Malheureusement…
Motivés par l’envie de voir et de comprendre comment on peut faire disparaître une mer, on a parcouru 545 km (aller) dans le désert dont 200 km sur une route la plus défoncée de notre vie, où pour arrêter de se cogner la tête au plafond, on s’accroche littéralement à la poignée située au-dessus de la portière. Tiens aujourd’hui en Ouzbékistan on roule à gauche ? Non non. Ah ? Mais on roule à gauche ! Oui, à droite il y a trop de trous.??? Tout à l’heure on retournera à droite.
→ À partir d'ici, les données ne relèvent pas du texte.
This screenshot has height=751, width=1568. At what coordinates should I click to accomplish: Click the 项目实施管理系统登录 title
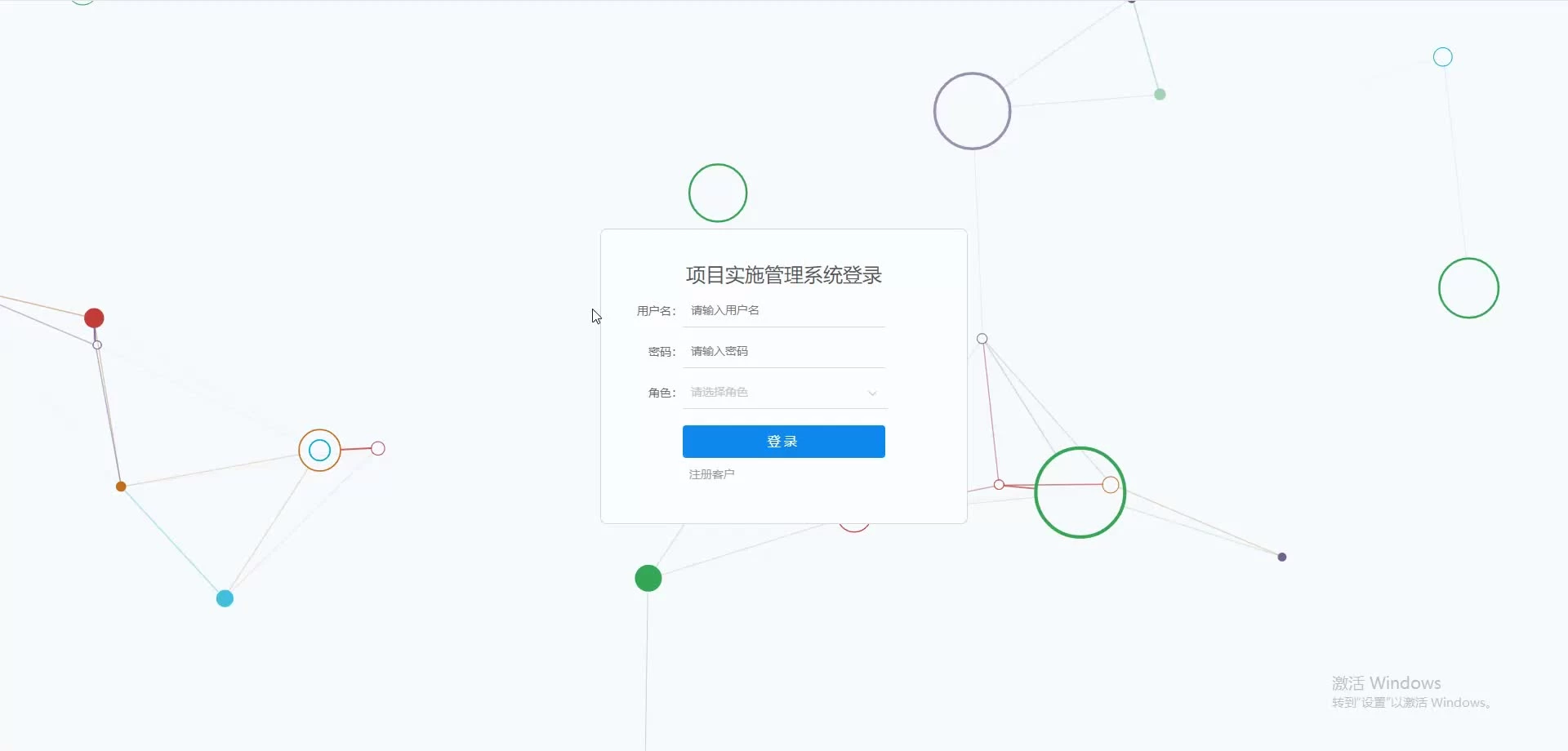coord(784,275)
Ah d’accord. Mais comme en face, les voitures roulent à droite, normal, puisque les trous sont à leur gauche, de temps en temps on se retrouve face à face. Souvent ça passe très juste, mais ça passe. Si on en parle, c’est qu’on a survécu.
Mais auparavant…
Avant d’arriver à « bon port » à la ville de Moynak – façon de parler puisque pour avoir un port il faut de l’eau – il y a la ville de NUKUS, 300 000 habitants et capitale de la région du Karakalpastan (on adore le mot). Et NUKUS, c’est l’histoire d’un homme qui a risqué sa peau pour sauver des milliers de tableaux censurés par Staline. Une pensée pour notre célèbre Iséroise Rose Valland.
On voulait juste, par ce modeste article, le faire connaître.
IGOR SAVITSKY. Un film documentaire a été fait sur son histoire en 2010. « Le désert de l’art interdit. »

Né en 1915 et mort en 1984, Russe, il était peintre, archéologue et collectionneur d’art d’avant-garde. Il étudie à Moscou, participe à une expédition archéologique dans les années 1950 dans la région du…Karakalpakstan et rassemble des bijoux, des tapis, de la monnaie, des vêtements, des objets et convainc les autorités d’ouvrir un musée à NUKUS. Ensuite, il commence à collectionner les œuvres d’artistes de toute l’Asie Centrale. Mais bientôt, tous ces tableaux vont être interdits sous le régime stalinien dans les années 60.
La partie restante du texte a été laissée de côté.